The 'qtl' package in R allows you to implement QTL analysis using the methods I've previously discussed. The code below is adapted from Broman's documentation "A Brief Tour of R/qtl." ( http://www.rqtl.org/tutorials/rqtltour.pdf ) My code (which follows) is an even briefer tour, relating specifically to the general topics in QTL analysis that I have previously discussed in Part 1 and 2 of this 3 part series of posts. The data set is a simulated backcross data set.
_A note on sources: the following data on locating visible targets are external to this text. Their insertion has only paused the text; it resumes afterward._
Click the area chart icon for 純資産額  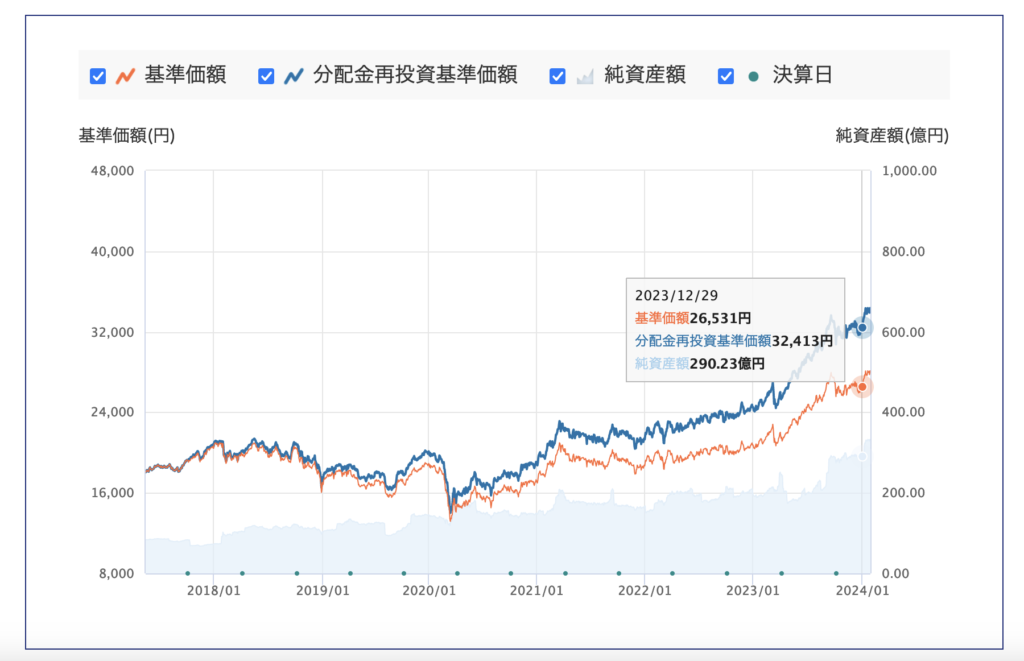(585, 76)
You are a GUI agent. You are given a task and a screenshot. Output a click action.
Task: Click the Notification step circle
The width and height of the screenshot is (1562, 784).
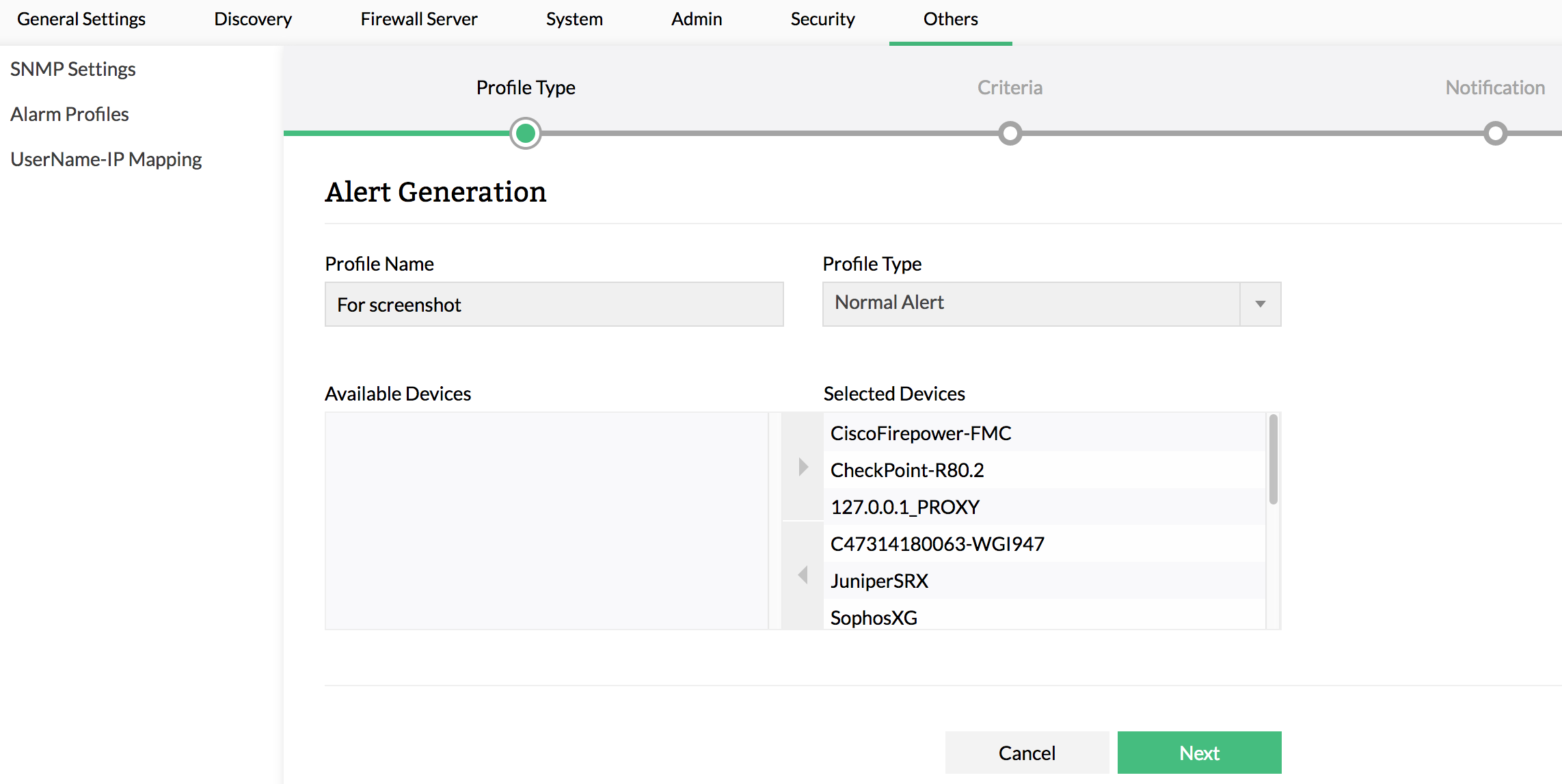pyautogui.click(x=1495, y=133)
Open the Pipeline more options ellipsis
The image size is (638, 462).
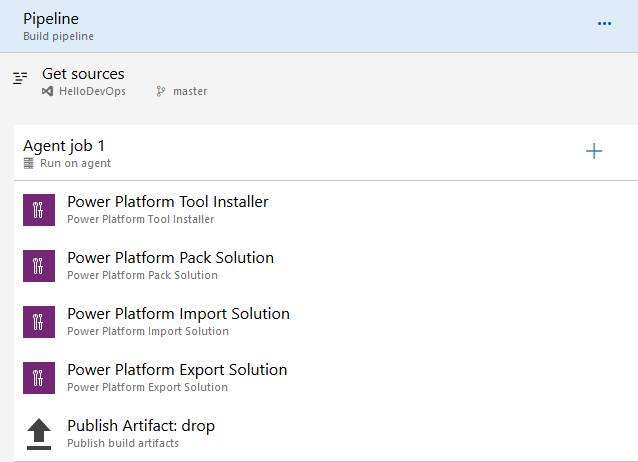(604, 23)
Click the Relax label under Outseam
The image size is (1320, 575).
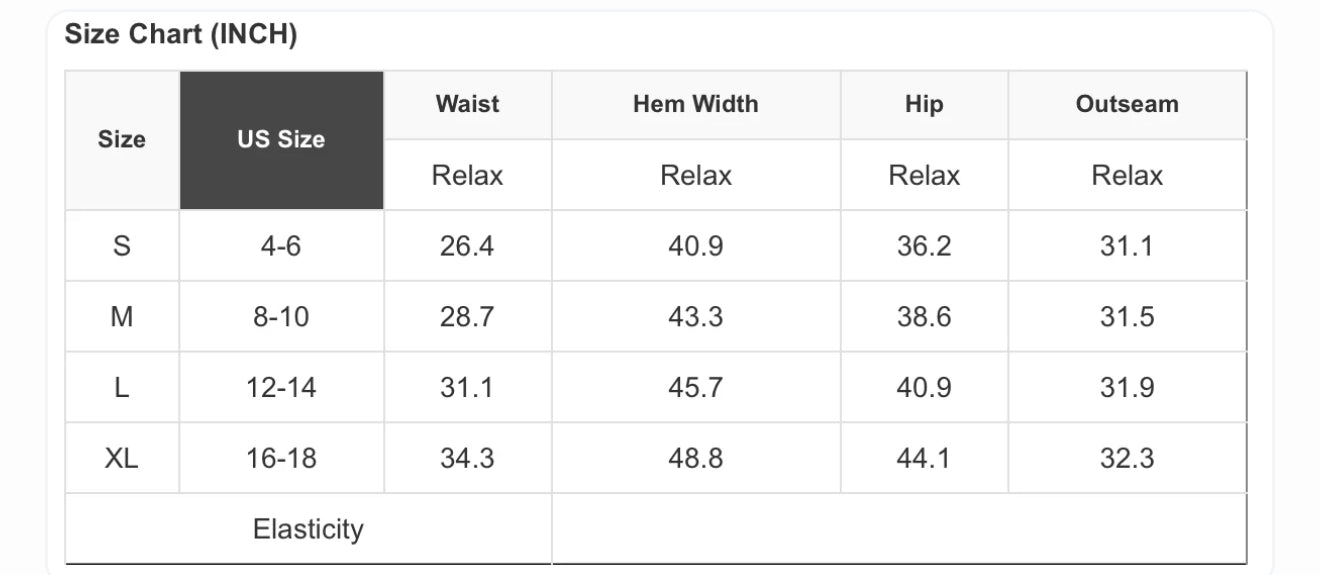[x=1127, y=176]
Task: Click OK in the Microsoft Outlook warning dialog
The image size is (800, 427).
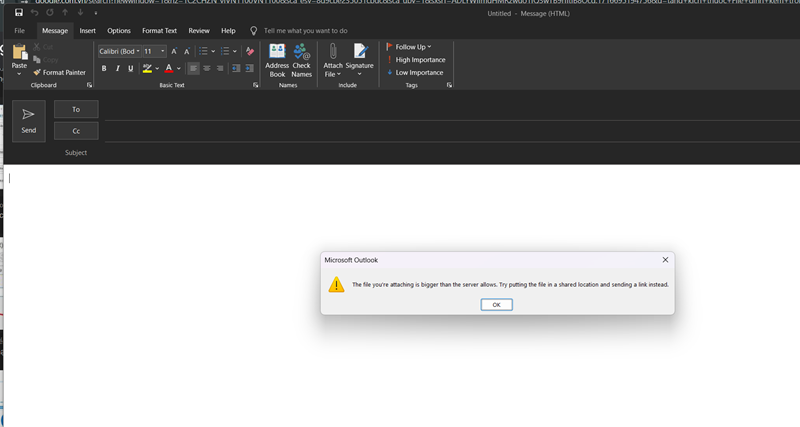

The 'summary' function provides some basic descriptive data, such as the number of individuals in the crosses, the number of mapped chromosomes, the number of phenotypes, and number of mapped markers.

Ex:
   Backcross

    No. individuals:    400

    No. phenotypes:     4
    Percent phenotyped: 100 100 100 100

    No. chromosomes:    19
        Autosomes:      1 2 3 4 5 6 7 8 9 10 11 12 13 14 15 16 17 18 19

    Total markers:      91
    No. markers:        7 5 3 4 10 5 4 4 6 4 4 5 11 3 3 4 4 2 3
    Percent genotyped:  72.7
    Genotypes (%):      AA:50.1  AB:49.9

The plot function (see output below) provides 1) a genetic map with markers 2) phenotype distributions 3) missing data visualizations:


Recall, from  the end of my discussion in Part 1 and my discussion in Part 2 I stated:

For maximum likelihood estimation, the following probability density of yi can be stated as:
f(yi) = Pr(y|Zi=Hk)  ‘ the probability of phenotype ‘y’ given genotype H
= (1/ √ 2π σ)  exp[ 1/2 σ 2 (yi-Xiβ +Hkγ )2
The hypothesis H0:  γ =0 can be tested using the likelihood ratio test:
λ = -2(L0-L1)
where L0 represents the likelihood under a restricted model. This is equivalent to the general notion presented in Broman (1997) and my previous post:

LOD = Likelihood (effect occurs by QTL linkage) / Likelihood(effect occurs by chance)
The calc.genoprob, scanone, and sim.geno functions allow you to make these calculations with options for expectation maximization, Haley-Knott regression, or multiple imputation.  'summary' and 'max' functions allow you to identify the locations on the chromosomes where the LOD score is maximized and infer the potential location of a QTL.  The plot function allows you to plot this data for specified chromosomes.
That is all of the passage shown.